Long term Strengthening of the CO₂ Sink and Spatiotemporal pCO₂ dynamics in the northern Gulf of Mexico: Insights from a 22 year Satellite based Machine Learning Reconstruction

Abstract. The northern Gulf of Mexico (nGOM) is a river‑dominated marginal sea with strong physical‑biogeochemical variability. We reconstruct sea surface partial pressure of CO₂ (pCO₂) at 4‑km, 8-day resolution from 2003 to 2024 using a satellite‑based, season‑specific random forest model (independent validation R² = 0.82, RMSE = 27.6 μatm). The climatological pCO₂ distribution exhibits a sharp coastal‑to‑offshore gradient: river‑influenced coastal waters (SSS < 33) have persistently low pCO₂ with high spatial variability, while offshore waters (SSS > 33) have higher pCO₂ with weaker heterogeneity and lower seasonal amplitude. The nGOM acts as a net CO₂ sink for atmospheric, largely concentrated in the river‑influenced plume region due to riverine nutrient‑stimulated biological uptake. Seasonal pCO₂ variation is dominantly controlled by temperature but counteracted by spring‑summer biological drawdown (reducing pCO₂) and autumn‑winter vertical mixing with CO₂‑rich deeper water (raising pCO₂). Interannual pCO₂ variability is dominantly affected by year-to-year changes in river discharge and nutrient loading, with higher discharge leading to lower pCO₂ via enhanced biological uptake.

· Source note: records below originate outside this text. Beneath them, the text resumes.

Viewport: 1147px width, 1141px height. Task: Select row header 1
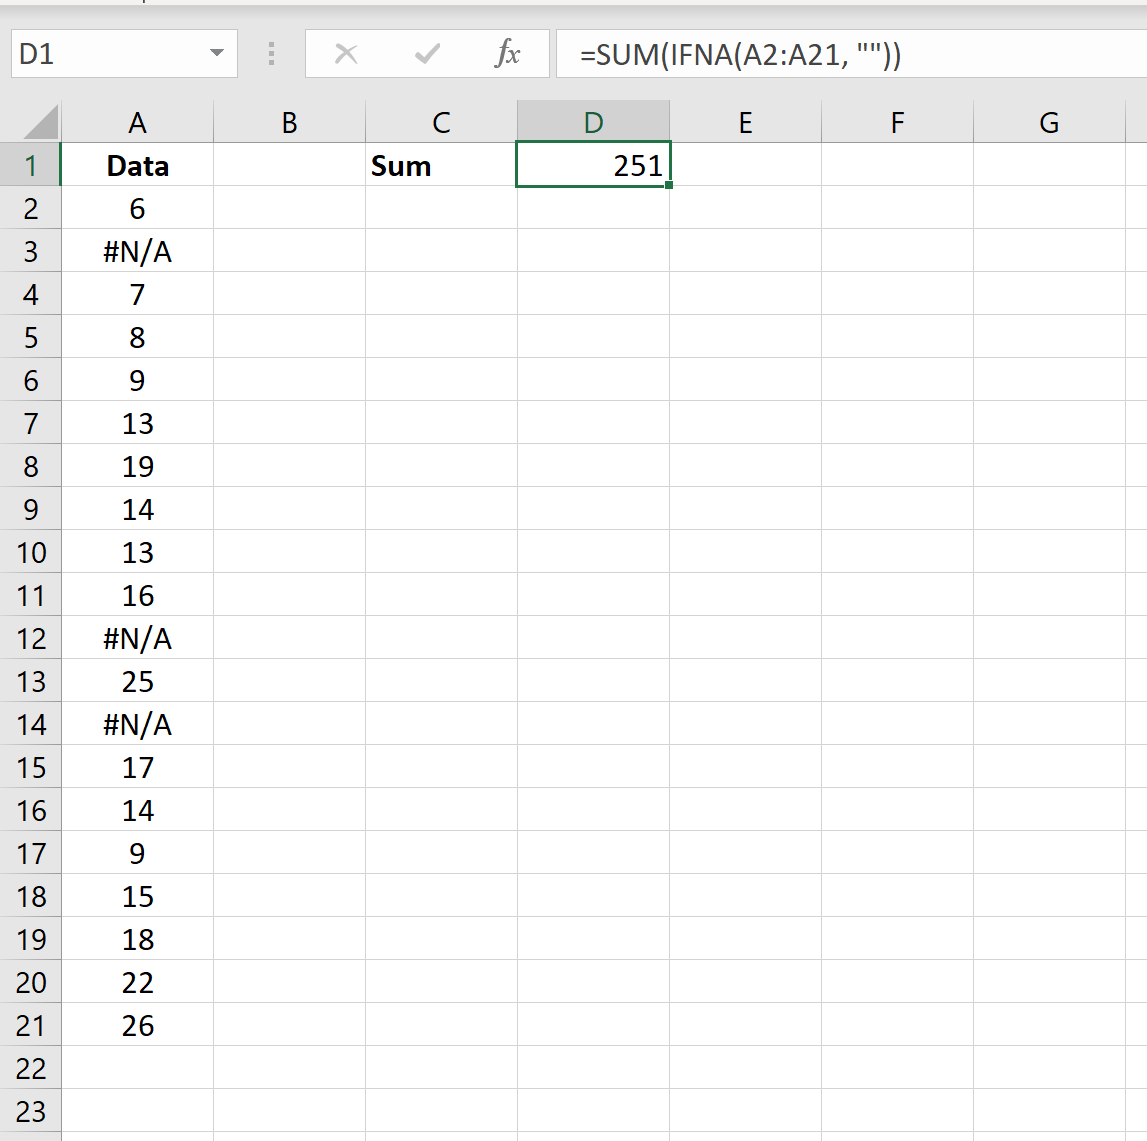(31, 165)
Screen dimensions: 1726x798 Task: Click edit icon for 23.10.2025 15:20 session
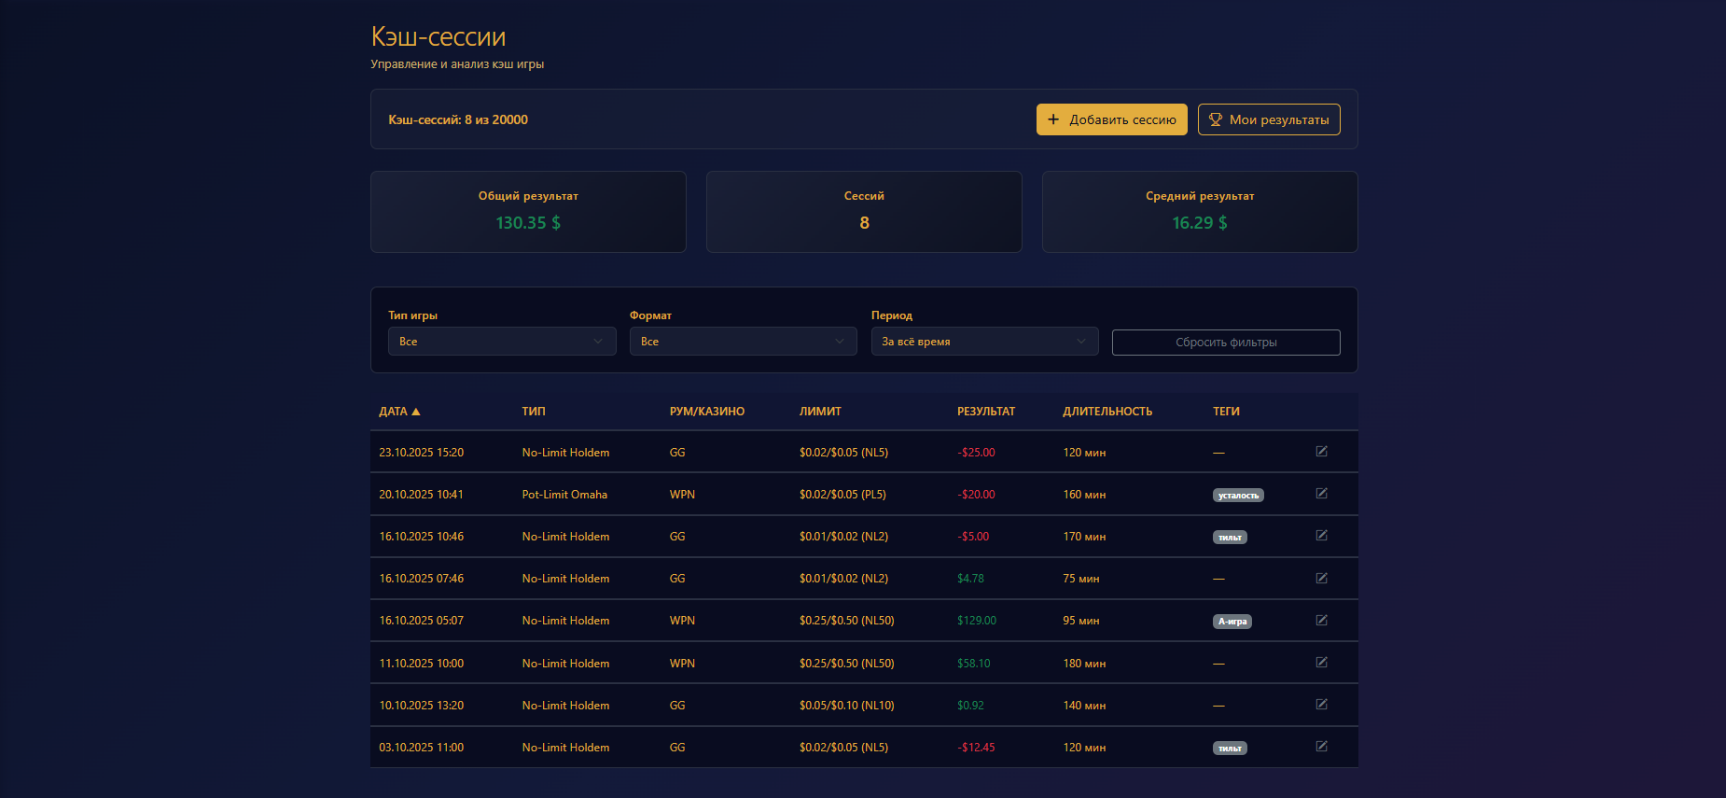pyautogui.click(x=1321, y=452)
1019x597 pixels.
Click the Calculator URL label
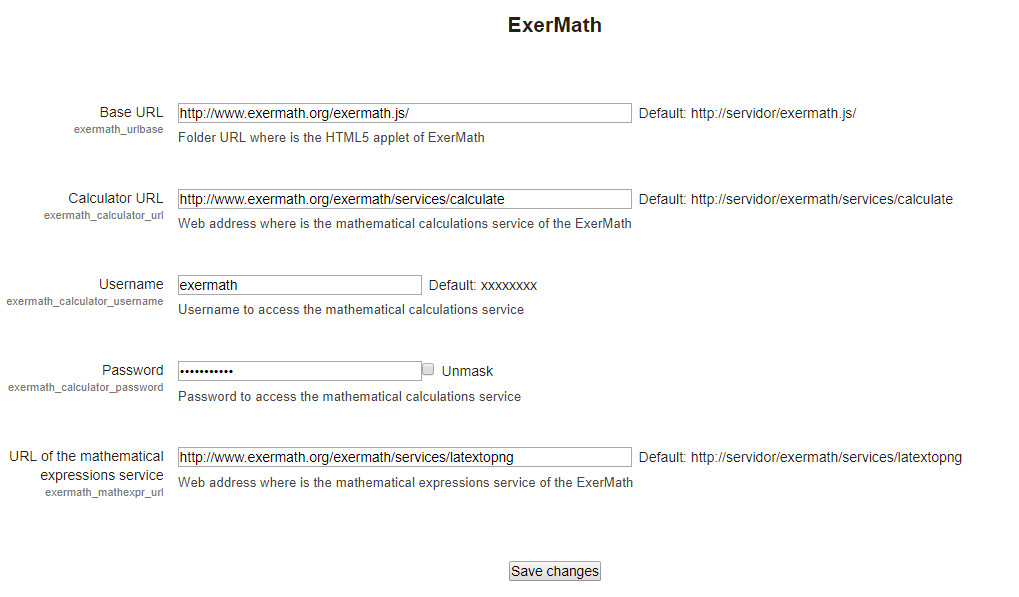pyautogui.click(x=116, y=198)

On a decadal timescale, sea surface pCO₂ increased at a rate of 0.50 ± 0.20 μatm yr^-1, much slower than atmospheric pCO₂ (2.13 ± 0.04 μatm yr^-1), leading to a strengthening oceanic CO₂ sink with the sea-to-air flux becoming more negative at −0.41 ± 0.06 mmol C m^-2 d^-1 yr^-1. Furthermore, a decreasing frequency of easterly winds has reduced the westward transport of the Mississippi River plume, causing a higher pCO₂ increasing rate on the western Texas‑Louisiana shelf.